Selected extract
■ ■ ■ ■ ■ ■ ■
The locals welcome me home and explain that I’m witnessing the Annual Migration – “they only visit once a year”.
I have dinner at the petrol station. The jam moves by 15 metres in those 90 minutes.
As night falls, I decide to just look for where to sleep. Magic! The petrol station has some rooms – with running water! And that’s how I only manage 320km today and sleep in Ahero 🙂
I’m up at 6am with a goal to sleep in Mbarara in Southern Uganda – some 600km away. But I find the same jam outside my window!
With day light, I’m able to navigate around the traffic easier.
Once past Kisumu town, roads are empty and I’m finally able to twist the throttle. When I rode here in July with Havana, I used my 125cc bike. I’ll one day write about this bike upgrade. Right now I enjoy averaging 100 km/h as opposed to 75 on empty roads – saves time and feels comfortable and safe!
After a triple banana breakfast in Luanda, I find looong queues at Busia border crossing. I’m not the only person trying to get to Uganda this Christmas!
It’s already 11:30am by the time I leave the Ugandan side towards Kampala. I stop for a late lunch at Java in Jinja, and it’s 3:20pm when I get to the Nile bridge in Jinja. I still know the route to the old bridge off-head and take some forbidden pics of the forbidden new bridge.
Riding through Mabira Forest Reserve, I witness a police pick-up car chasing down boda bodas carrying firewood that was evidently illegally logged from the forest. As one boda falls on the roadside at high speed, I wonder how the maths of poverty, climate change and conservation will work out over the next years.
Approaching Mukono the traffic gets really tight. It is indeed the 24th December, and people are travelling for Christmas! I’m already tired of lane splitting, going slow and tip toeing on the tall(er), heavy bike!
From Kireka I take the bypass, which is blissfully empty. What a spirited ride, with captivating views across the many hills of Kampala!
Once the bypass ends, the jam and the chaos starts again. I’m taking lessons in lane splitting from the bodas – we think bodas in Kenya do risky stunts, but please go see for yourself in Uganda!
Before long, the sun sets and I stop for pics at a petrol station. The askari approaches me and tells me I’m not allowed to take photos of the petrol station, nor my bike on the sidwalk next to the petrol station. So many beautiful things to experience in the Pearl of Africa – just don’t let such issues dampen your mood!
For safety I decide against pushing onwards to Masaka. I pull up at a hotel with good Google Maps ratings just after Kampala. It’s Christmas and they are offering massage and steam bath. Why not?
Day 3 – Finally Open Roads!
Good morning! My goal is to ride the Kisoro twisties, then sleep in Kisoro, at the DRC border in Southwestern Uganda – which is 460km away.
■ ■ ■ ■ ■ ■ ■
Information supplied
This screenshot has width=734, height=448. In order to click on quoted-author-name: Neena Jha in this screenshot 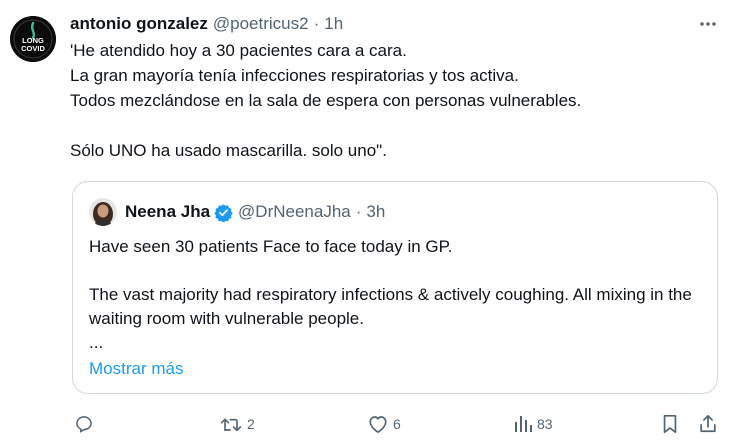, I will do `click(168, 212)`.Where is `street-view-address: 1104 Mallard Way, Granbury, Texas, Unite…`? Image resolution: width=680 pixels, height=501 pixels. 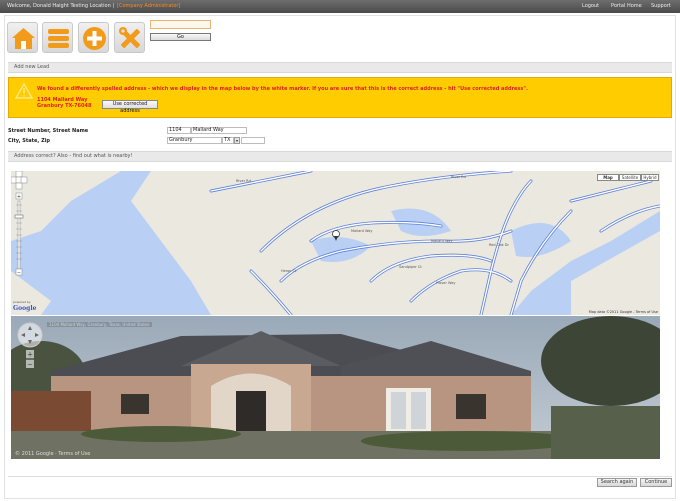
street-view-address: 1104 Mallard Way, Granbury, Texas, Unite… is located at coordinates (100, 324).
■ ■ ■ ■ ■ ■ ■
Please carry on the motorcycle travel diary about the Christmas ride from Kenya into Uganda, picking up after its final line about the 460km goal of reaching Kisoro.

I agree with myself over breakfast we’ll be minimizing photo stops.
At the Equator sign I have a very pleasant conversation with a Muslim family. It’s 25th December and I ask them where they’re travelling for the holiday. Big blunder. I’m informed that they are not on holiday because it’s Christmas and they’re not Christians. Semantics across cultures are always fascinating!
South the Equator, the road gets pretty empty. The rumble strips are just too many and at some point I have a sharp pain in my lower pelvis. I realized that the KTMs suspensions are GREAT but maybe not great enough to protect my inner organs from being violently shaken, when lazily sitting on the bike. Henceforth I stand and bend at the rumble strips.
Before long I’m in Mbarara and take the Bypass towards Kabale.
It’s very pretty and I seem to have forgotten the issue of photo stops.
I’m just about to enter the twisties where we had our unfortunate accident half a year ago, when it starts raining heavily and I stop.
As I buy some water and chat with a shopkeeper and his daughter chilling under their roof, a local boda passes by with his christmas drink. It’s a kind of silly but very peaceful moment. I think of my friend who’s still recovering from his injuries he sustained near here. I also think about how unquenchable the thirst of adventure is.
The Kabale twisties are just so beautiful, despite the rain!
The trip counter shows 385km when I stop in Kabale for some samosas. I’m VERY excited about the route to Kisoro down the escarpment.
But first the road passes through beautiful hills, quiet villages and allows beautiful glances across Lake Bunyonyo
Oh boy! So pretty! We’re getting closer to the DRC and I pass a friendly military stop. And then I get to some steep hair pin turns.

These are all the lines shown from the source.